(Screenshot grounding data)
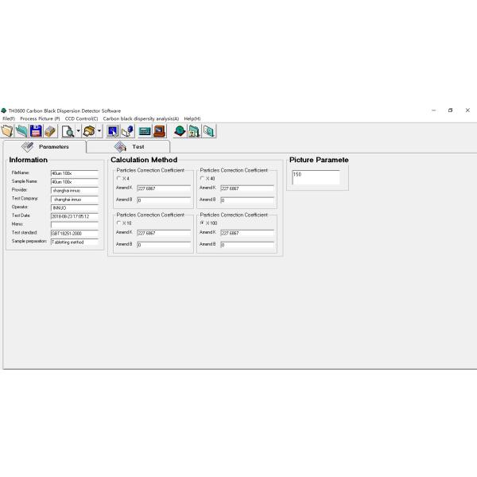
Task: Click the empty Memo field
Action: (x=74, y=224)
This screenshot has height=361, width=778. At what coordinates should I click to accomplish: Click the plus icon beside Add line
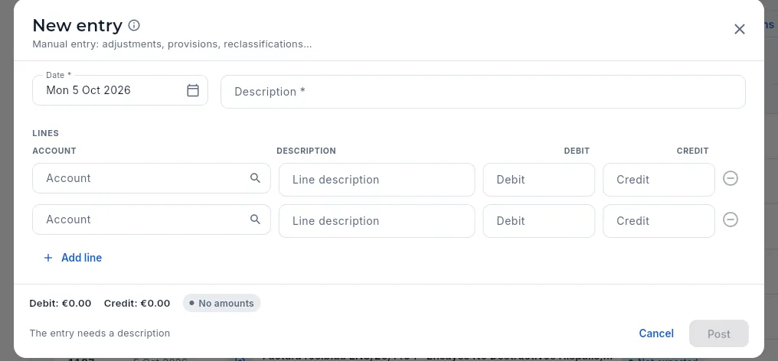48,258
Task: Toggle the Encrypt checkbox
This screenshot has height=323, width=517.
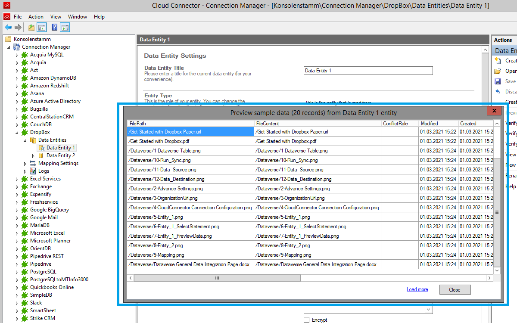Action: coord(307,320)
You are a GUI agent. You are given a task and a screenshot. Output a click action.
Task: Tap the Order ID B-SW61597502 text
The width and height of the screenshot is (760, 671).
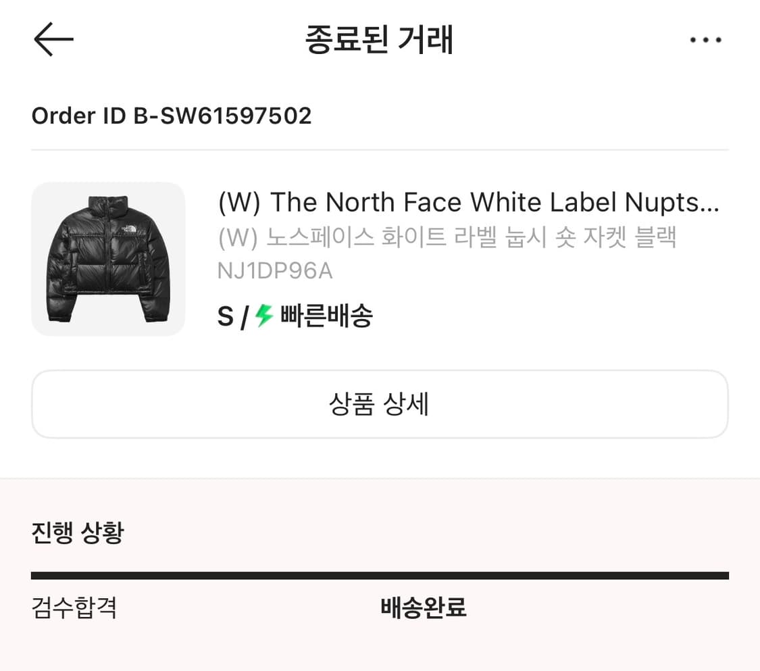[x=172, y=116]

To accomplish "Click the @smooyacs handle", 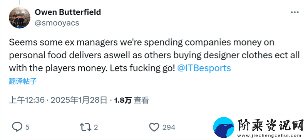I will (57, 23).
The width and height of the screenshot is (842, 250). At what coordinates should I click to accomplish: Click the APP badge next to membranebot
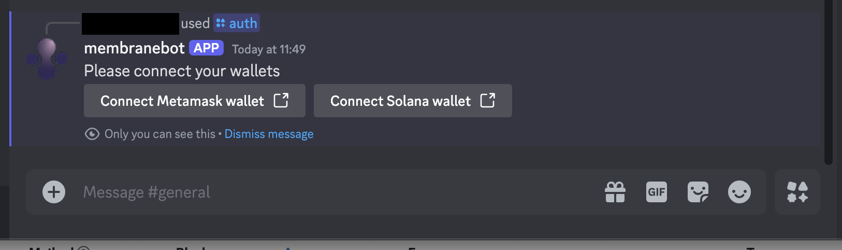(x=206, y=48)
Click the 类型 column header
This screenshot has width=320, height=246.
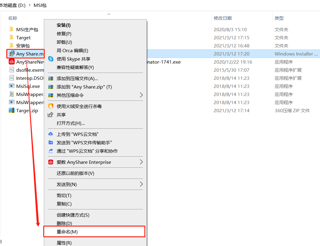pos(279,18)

> [What you have to do]: With the pictures left out, please output each line from the one containing "The width and height of the screenshot is (842, 250)." through the end of the entries, exactly as it is.

> [Task result]:
The width and height of the screenshot is (842, 250). At what coordinates should I click to accomplish: Click the APP badge next to membranebot
(x=206, y=48)
Click the 类型 column header
This screenshot has width=320, height=246.
pos(279,18)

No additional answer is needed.